Seattle Mariners – No. 50
- Pitcher
- Born: August 23, 1998 (age 28) Mount Pleasant, Texas, U.S.
- Bats: RightThrows: Right

MLB debut
- May 2, 2023, for the Seattle Mariners

MLB statistics (through September 19, 2026)
- Win–loss record: 28–30
- Earned run average: 4.00
- Strikeouts: 476
- Stats at Baseball Reference

Teams
- Seattle Mariners (2023–present);

= Bryce Miller =

American baseball player (born 1998)

Bryce Austen Miller (born August 23, 1998) is an American professional baseball pitcher for the Seattle Mariners of Major League Baseball (MLB). He made his MLB debut in 2023.

==Career==

===Amateur career===
Miller attended New Braunfels High School in New Braunfels, Texas. He and Jordan Westburg were teammates on the New Braunfels Unicorns baseball team, and both graduated in 2017. They were childhood friends who grew up in the same neighborhood.

Miller began his college baseball career at Blinn College where he had a 7–1 record with 5 saves in 20 relief appearances in 2018. He was drafted by the Miami Marlins in the 38th round of the 2018 Major League Baseball draft but did not sign with the team. He transferred to Texas A&M University, playing for the Aggies baseball team for three seasons. He was a reliever in his first two seasons with the Aggies, leading the team with 3 saves in the shortened 2020 season, before converting to a starting pitcher in 2021.

Miller also played collegiate summer baseball. In 2018 and 2020, he pitched for the Texas Collegiate League's Brazos Valley Bombers. In 2019, he played with the Falmouth Commodores of the Cape Cod Baseball League.

===Seattle Mariners===
The Seattle Mariners selected Miller in the fourth round with the 113th overall pick of the 2021 Major League Baseball draft. He signed for a $400,000 bonus. He made his professional debut with the Single-A Modesto Nuts, pitching 9 1/3 innings in 5 games with a 4.82 ERA. In 2022, Miller made 27 appearances (26 starts) split between Modesto, the High-A Everett AquaSox, and the Double-A Arkansas Travelers, posting a combined 7–4 record and 3.16 ERA with 163 strikeouts in 133 2/3 innings pitched.

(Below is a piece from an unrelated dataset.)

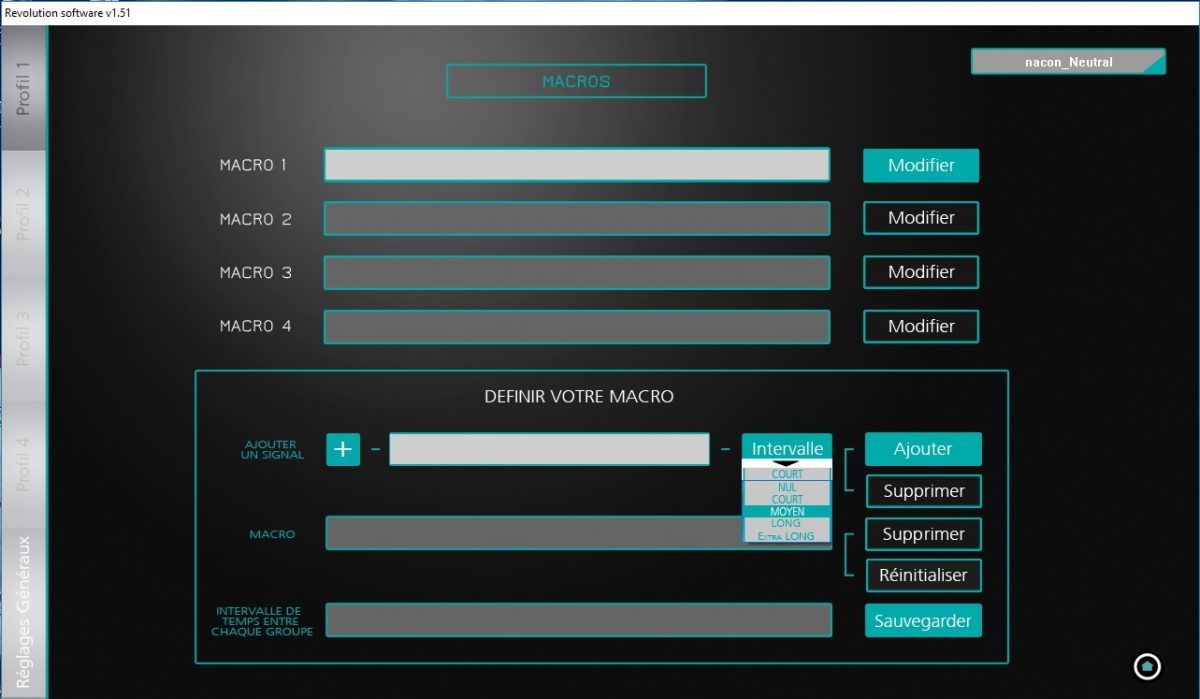Click the home icon in the bottom-right corner
This screenshot has width=1200, height=699.
[1147, 665]
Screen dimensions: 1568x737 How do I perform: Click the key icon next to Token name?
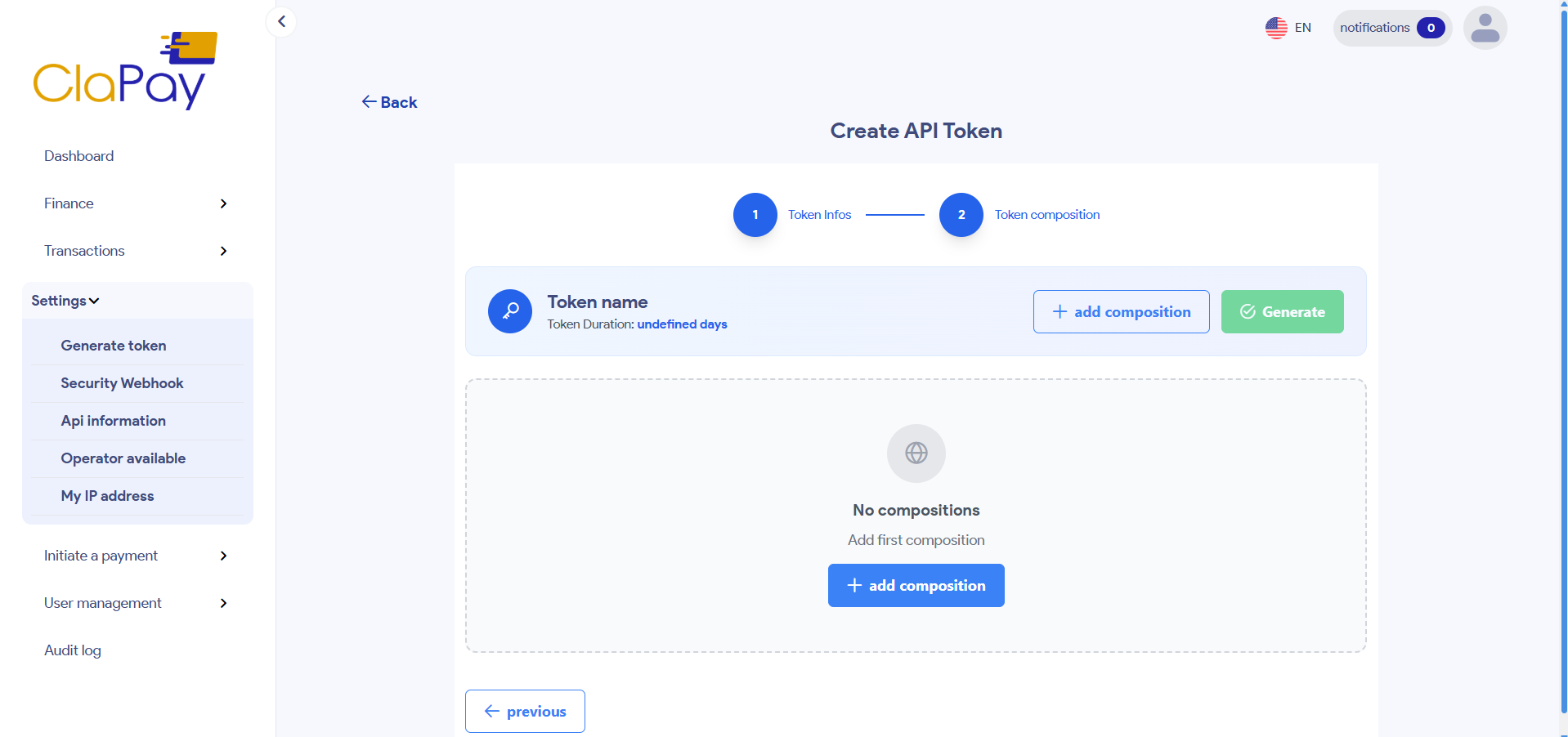click(509, 311)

Miller began the 2023 season back with Arkansas, struggling to an 0–2 record and 6.41 ERA in 4 starts in April. On May 1, the Mariners announced that Miller would be promoted to the major leagues for the first time to start against the Oakland Athletics. In his first start, he took a perfect game into the sixth inning before giving up a one-out single to Tony Kemp. He pitched six innings, surrendering one earned run and striking out 10, a Mariners record for most strikeouts in a debut.

Miller had a strong start with the Mariners. In his first three starts, Miller allowed only eight baserunners, breaking the MLB record held since 1901, with a minimum 15 innings pitched. He had the lowest WHIP (0.421) in first three starts in MLB history, also with the minimum threshold of 15 innings. On May 24, Miller became the first pitcher since 1901 to pitch at least six innings while allowing four or fewer hits in his first five career appearances.

Miller landed on the injured list on July 3 with a blister on his finger. He returned to the mount on July 16, picking up his sixth win of the season. Miller's performance tailed off at the end of his rookie season, and he lost his last three decisions. He ended 2023 season with an 8–7 record, a 4.32 ERA, and 119 strikeouts in 131 1/3 innings.

Miller put up an impressive second season with the Mariners in 2024, with a 12–8 record, a 2.98 ERA, and 171 strikeouts in 180 1/3 innings. His ERA was the eighth best in the MLB, while his 1.068 walks and hits per inning pitched ranked fourth in the majors. Seven times during the season, he pitched 7 innings while allowing 0 or 1 run.

==Personal life==
In 2024, Miller adopted a hammerhead shark named Chum, which became the Mariners' team shark.

Miller's favorite baseball player growing up was Lance Berkman.